Je ne puis aſſez vous remercier, Monſieur, puiſque c'eſt à vous que je dois ma liberté. Je gémiſſois de ce qu'on m'avoit noirci à vos yeux; je reſpire, quand je vois qu'on me rend enfin juſtice. Je vais me concerter parfaitement avec mon ami M. de Loutraille, pour l'avantage de Monſieur votre fils. Nous ſommes ſi étroitement unis enſemble, que nous ne faiſons qu'une même perſonne. On ne peut donc exiger un plus merveilleux concert. Je vais bien faire ma cour à M. de Perlencour fils, en le tirant de ſa priſon, pour le ramener dans le monde.

Je ſuis fâché, Monſieur, de ce que vous partez avec preſque toute votre famille, pour vous enſevelir, pendant quelque temps, au fond de l'Amérique. Je tâcherai de vous ſuppléer pendant votre abſence, par la vigilance qui me tiendra ſans ceſſe les yeux ouverts ſur notre cher petit Céſar. Je vous remercie des fonds que vous avez bien voulu me faire paſſer.

Céſar de Perlencour, à Dumoulin.

Paris.

J'ai été fort ſurpris, ce matin, mon cher ami, de voir entrer, chez moi, le Chevalier Marqué, que je croyois à Bicêtre, qui eſt venu m'annoncer, en m'embraſſant, que j'étois libre par ſes ſoins. J'étois aſſez mal diſpoſé en faveur de M. le Chevalier; cependant, grace au bienfait, que je recevois de lui, je n'ai pu m'empêcher d'agréer ſon embraſſade de le remercier. Comme il me voyoit un peu froid, il m'a préſenté vingt-cinq louis, ma froideur n'a pu tenir contre un pareil cadeau.

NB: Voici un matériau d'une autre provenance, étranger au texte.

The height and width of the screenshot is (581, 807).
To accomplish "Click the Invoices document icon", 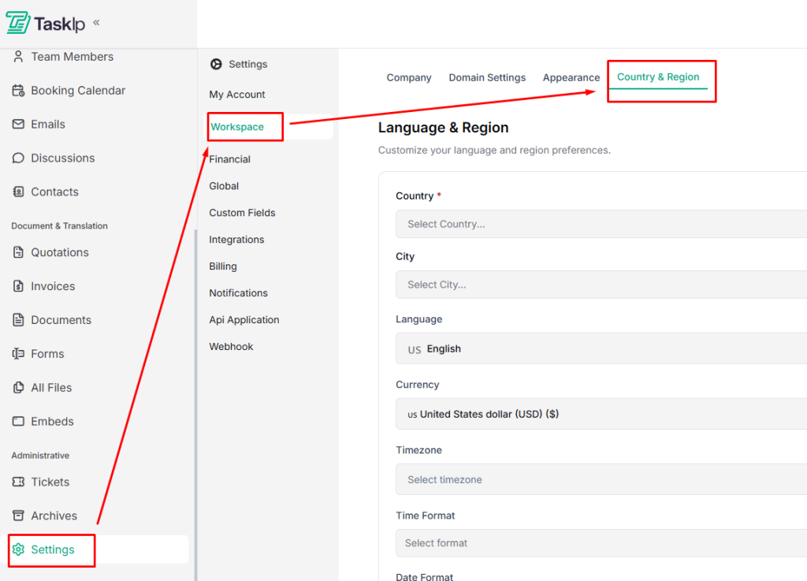I will click(x=18, y=286).
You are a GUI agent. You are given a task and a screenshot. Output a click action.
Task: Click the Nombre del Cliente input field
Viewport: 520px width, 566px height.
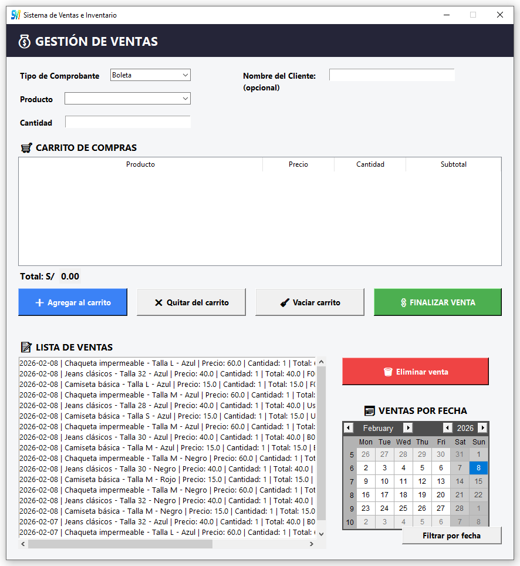point(391,75)
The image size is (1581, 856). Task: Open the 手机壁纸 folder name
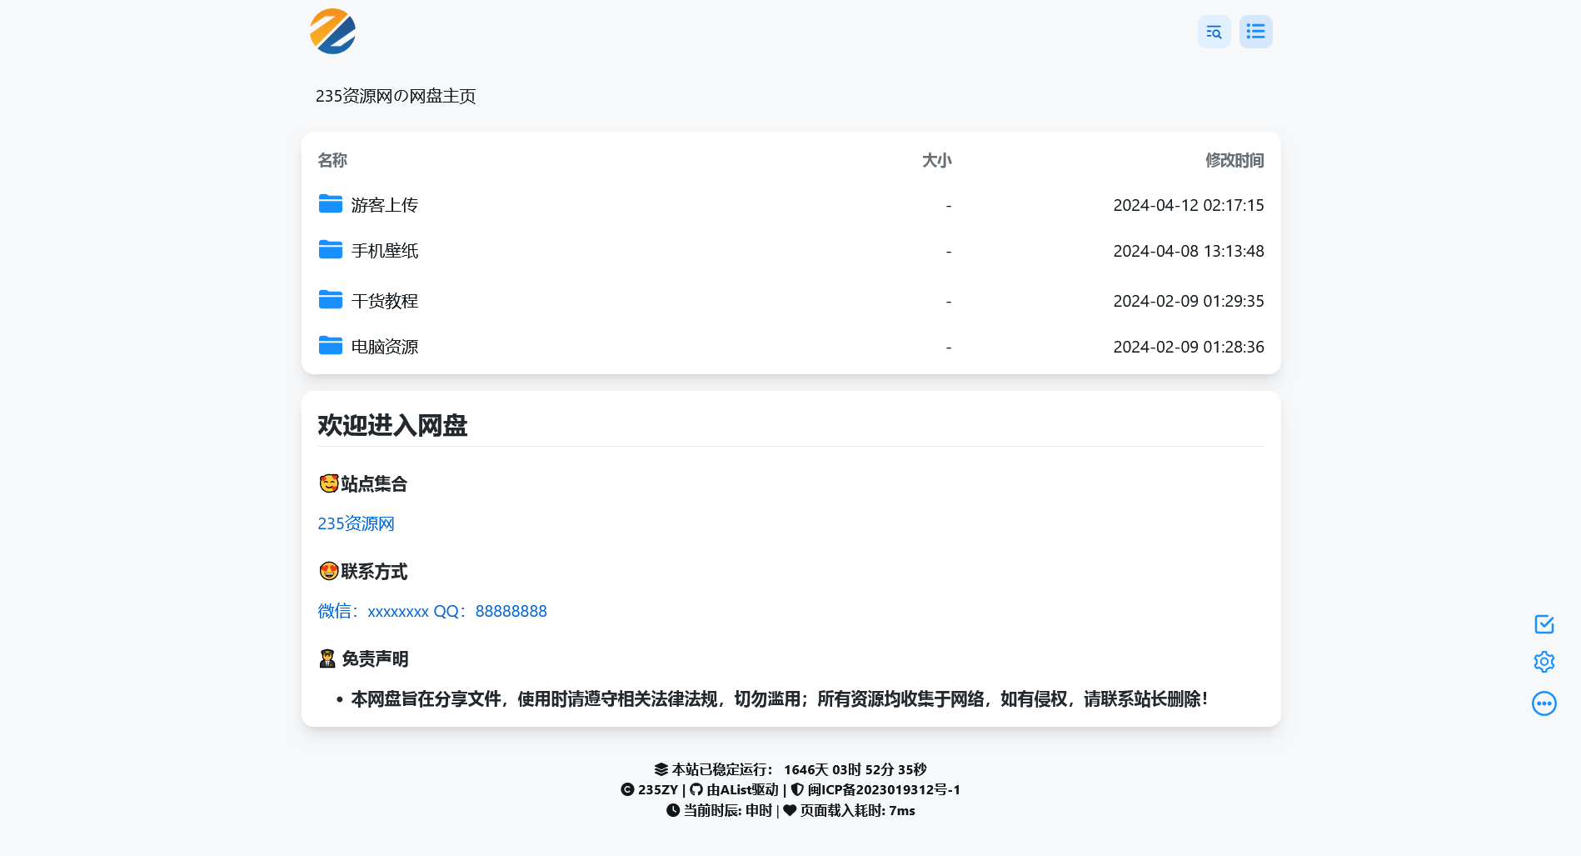click(x=385, y=251)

Je ſuis ſorti de priſon. J'ai couru d'abord à la maiſon qui renfermoit le nouvel objet de mes amours. Je n'ai point eu le bonheur qu'elle ait paru à la porte, ni à la fenêtre. J'ai vainement attendu, pendant près d'une heure, qu'elle ſe montrât, malgré une groſſe pluie qui m'inondoit. Le Chevalier Marqué s'eſt impatienté, m'a planté là. Ne voyant point ma nouvelle Divinité, j'ai penſé à deux autres, qui ont un droit égal de m'intéreſſer, auxquelles je dois mes ſoins les plus empreſſés. La belle Laure de Lyſange ſouffre peut-être, pour moi, dans ſon Couvent; la chère petite Levrette eſt enfermée, pour moi, dans une priſon indigne d'elle. Il faut que je délivre l'une l'autre.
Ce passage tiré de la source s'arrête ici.